* [Exercise requirements]
(A) In the source text below, what maximum operating pressure are the drip-free fast couplings configured for?
(B) Translate this sentence from the source text below into French: "At the same time the connection to the coupling plate is realised via drip-free fast couplings."

The intake and outlet of water is realised via a coupling plate, located at the rear of the subrack. During the insertion of the frame-type plug-in unit into the subrack, electrical contact is established as usual. At the same time the connection to the coupling plate is realised via drip-free fast couplings. These are configured in a suspended manner, so that possible variances in X and Y can be balanced. Despite their small dimensions, they guarantee high flow rates in both directions and are configured to approximately 1 million cycles and a maximum operating pressure of 450 bars. Depending on the temperature range, the use of different sealing materials is possible: Nitril (NBR, -15 to +100°C), Fluor carbon (FPM, -10 to +150°C) or Ethylene-Propylene (EPDM, -20 to +150°C).

Water only for ruggedised applications

In the second quarter of 2007, a PICMG working group was formed, which is working on the MicroTCA standard MicroTCA.1 ‘Rugged MicroTCA’. The aim of this standard is to adapt MicroTCA for rugged environments, as they are found in railway and transport technology, traffic technology, manufacturing, security and defence technology.

In particular for applications in outdoor areas, high IP protection is often demanded. IP56 protection and higher, require hermetic sealing of the system from the outside world, making conventional air cooling impossible. The heat has to be transported from the hot spots on the AdvancedMC module to the outside of the system, without water, dirt or anything else being able to penetrate the system.

* [Data extracts]

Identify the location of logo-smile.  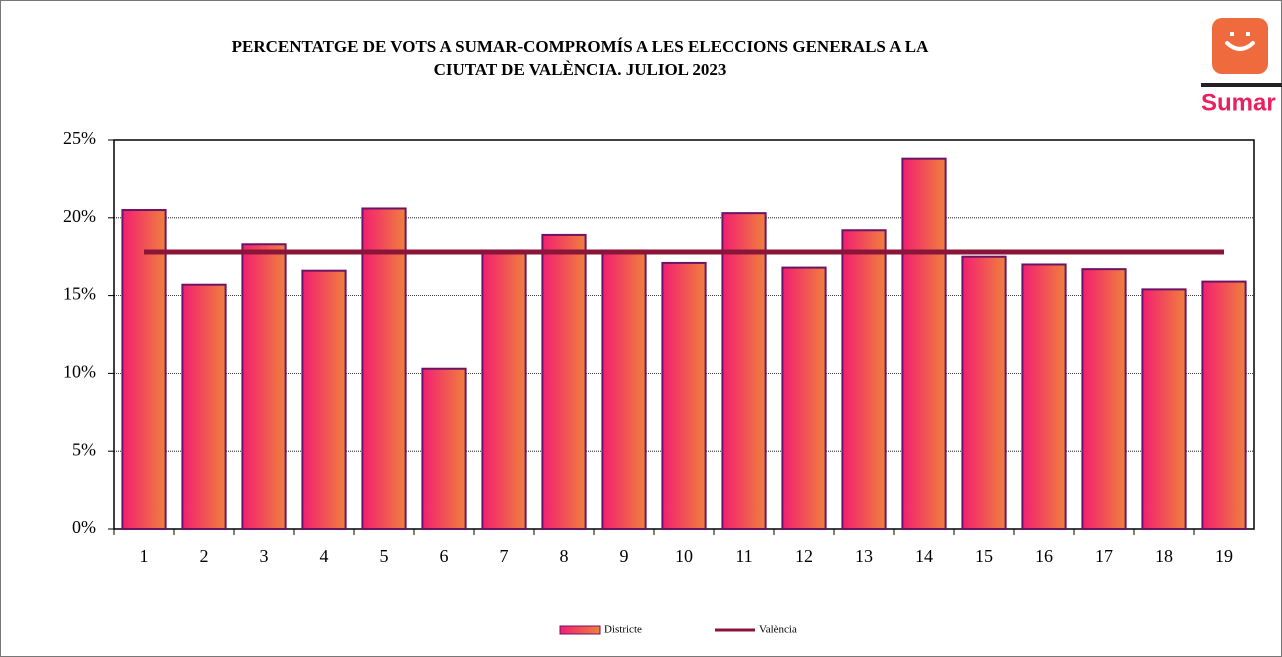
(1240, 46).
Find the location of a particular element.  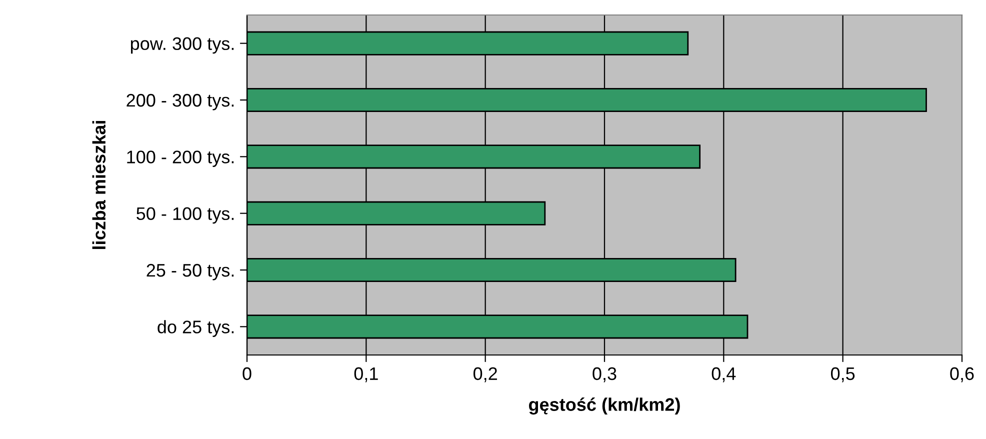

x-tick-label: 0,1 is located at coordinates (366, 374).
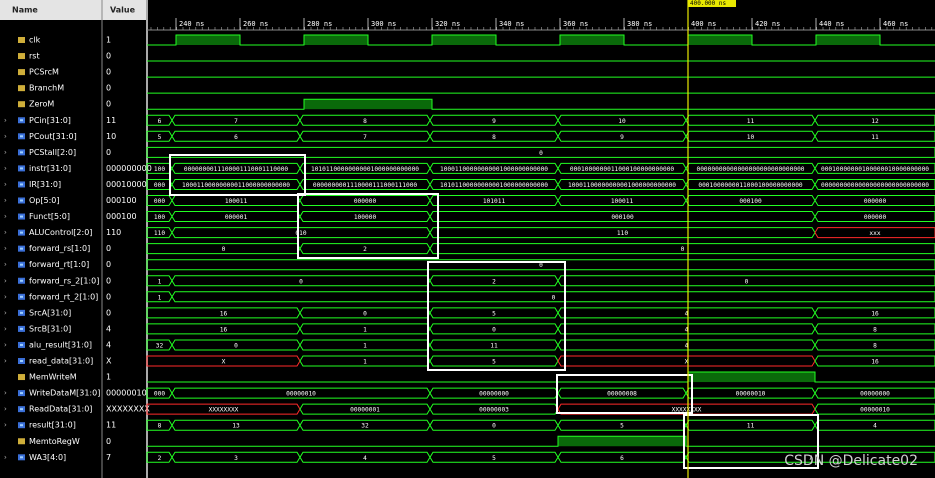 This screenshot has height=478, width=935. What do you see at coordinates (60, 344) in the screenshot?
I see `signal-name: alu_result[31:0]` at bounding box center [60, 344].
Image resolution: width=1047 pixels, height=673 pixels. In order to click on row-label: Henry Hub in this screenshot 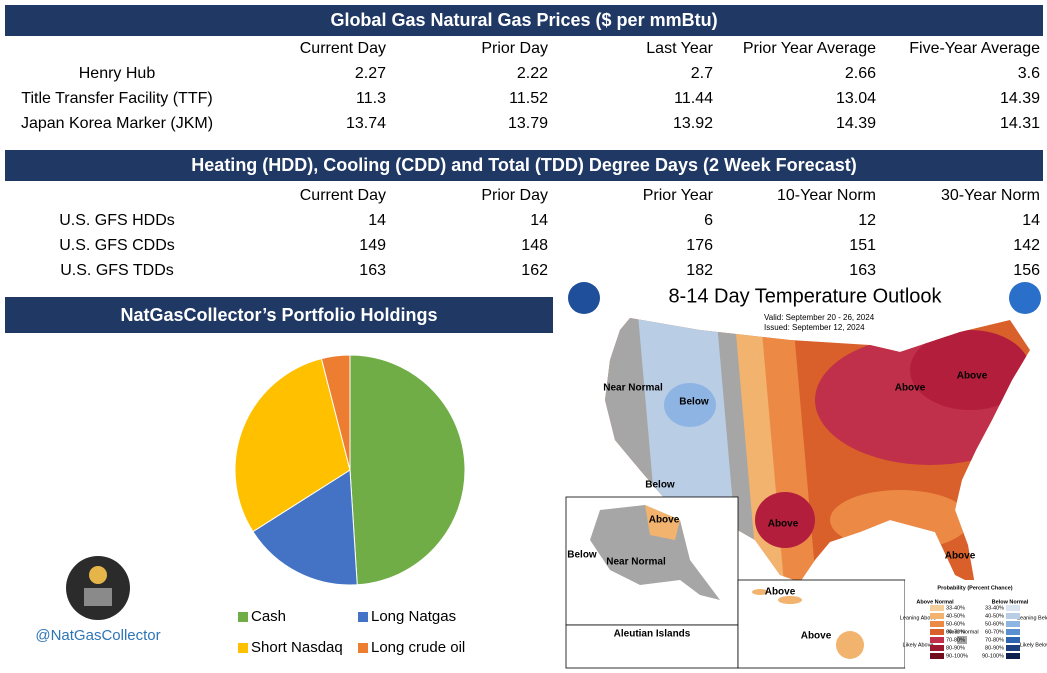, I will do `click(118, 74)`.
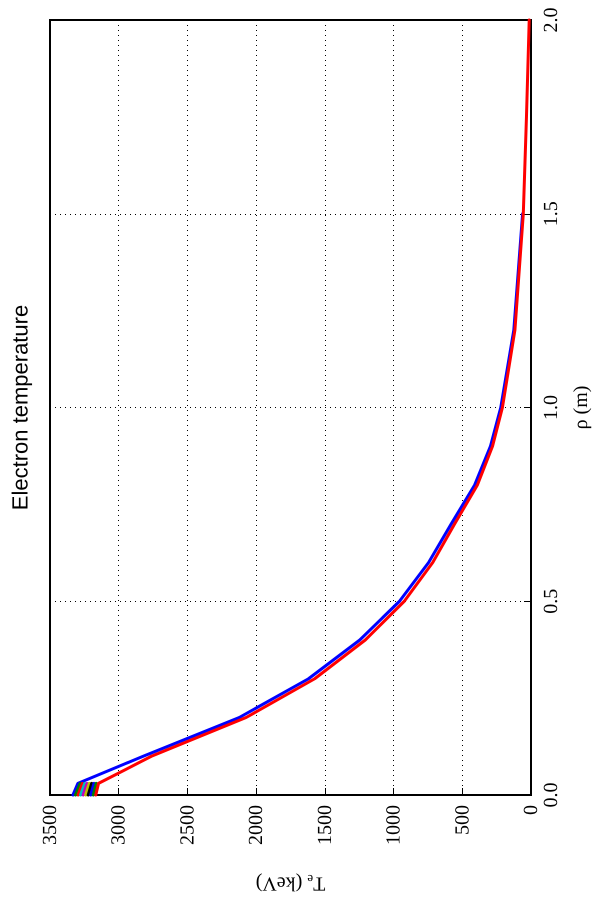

---

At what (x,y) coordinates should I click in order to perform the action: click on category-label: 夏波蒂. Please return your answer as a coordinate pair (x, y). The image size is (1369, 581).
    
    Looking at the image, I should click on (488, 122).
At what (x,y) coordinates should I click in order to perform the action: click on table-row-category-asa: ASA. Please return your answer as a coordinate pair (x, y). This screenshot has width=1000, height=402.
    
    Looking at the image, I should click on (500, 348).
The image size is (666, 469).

* [Answers for the tasks]
(A) 450 bars

(B) Dans le même temps, la connexion à la plaque d'accouplement est réalisée au moyen de raccords rapides anti-gouttes.